December 1, 2008 9:13 AM

It has come to the attention of the Rutland and Melton Lib Dems that children with special educational needs in the South Lincolnshire and/or Rutland areas are being denied statements of special educational needs and that parents are being pressurised into removing children from schools and "home" educating them without any local authority help. This applies, in particular, to children who have autistic symptoms and may not be able to sit quietly in classrooms without extra support. Do you know of any examples? If so, please let us know at info@rutlandlibdems.org.uk

It has been suggested, by a councillor in a different part of the East Midlands, that one reason for the increase in this type of exclusion is because local authorities want to issue fewer statements. They are giving larger budgets to schools for SEN in the hope that they will adopt a policy of inclusion. Unfortunately, whereas schools might accept difficult children with money attached to them, if the money is being given in any case, they would rather not accept children who are in need of large resources and perhaps lower the school's overall performance rate.

One tax payer whose eleven-year-old child started at a Rutland school in September says she was recently forced, on the spot, to agree to her child either being expelled (because he could not be quiet in class without his own assistant) or she had to agree to him only being at school part-time. She signed the forms for part-time education. This child has autistic symptoms and receives DLA but has no statement. He is of at least average ability yet is currently receiving very few if any maths lessons. The parent also believes that this part-time education is one step towards her being pushed into "home educating" full time as happened at primary level in Lincolnshire.

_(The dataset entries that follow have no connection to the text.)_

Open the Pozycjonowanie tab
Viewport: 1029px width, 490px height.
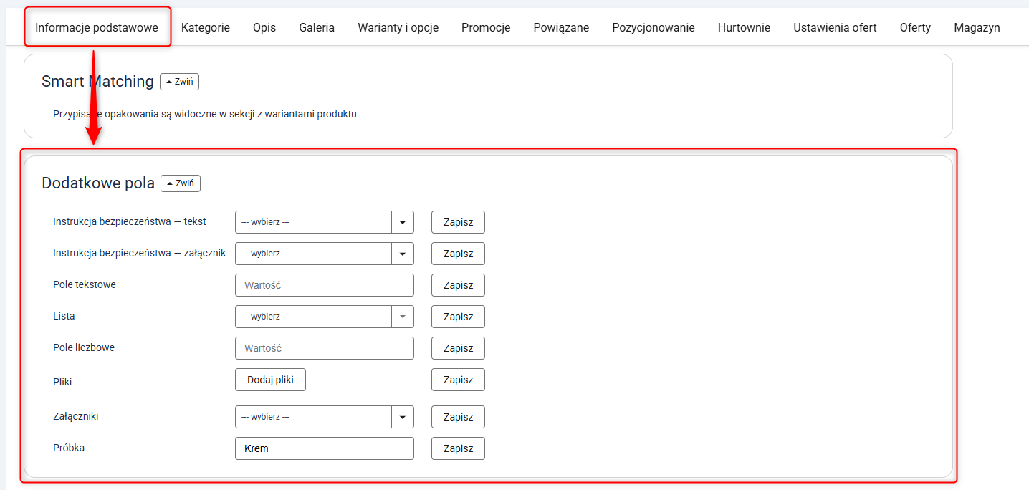pos(653,28)
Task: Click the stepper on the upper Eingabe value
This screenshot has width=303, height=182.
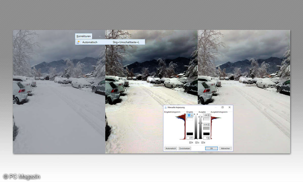Action: tap(192, 115)
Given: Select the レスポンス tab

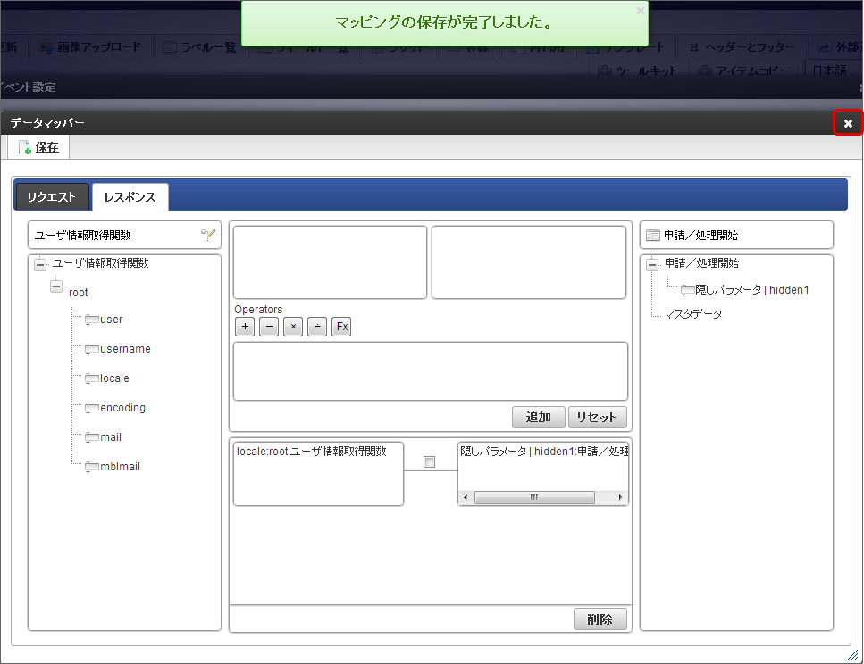Looking at the screenshot, I should pos(130,197).
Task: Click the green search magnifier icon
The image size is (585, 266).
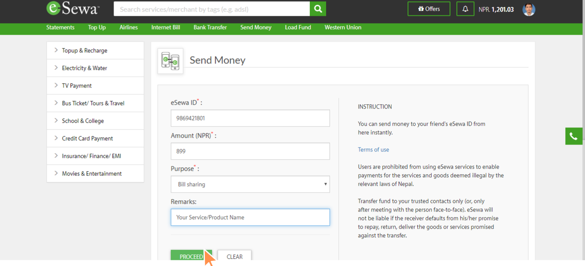Action: (x=318, y=9)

David Laws MP, Lib Dem Shadow Secretary of State for Children, Schools and Families, told us, "It is vital that the education of children with special needs meets these needs, and that children are not simply forced to fit into whatever is the cheapest or most "convenient" form of education. There is a real concern that across the country many children are not getting the statements they need due to funding problems."

Another East Midlands Lib Dem who runs a helpline for the parents of children with dyslexia answers the question above with an emphatic NO and reminds us of how the Commons Education Select Committee came to that conclusion in 2005/6 and no government action has been taken to rectify the situation. She adds that nationally, many LEAs are trying to reduce the numbers of statements they issue. That would be OK if there was adequate provision for support within the 'school based' phases of the SEN system, but often there is not, or resources get diverted to other uses. LEAs and schools do a lot of buck-passing from one to the other, and the people who suffer are the children who are told 'no resources'.

In some cases though it seems "the buck" is just passed back to the parents who are left trying to fight the system, keep their job and educate their children. Are families being traumatised by our educational system?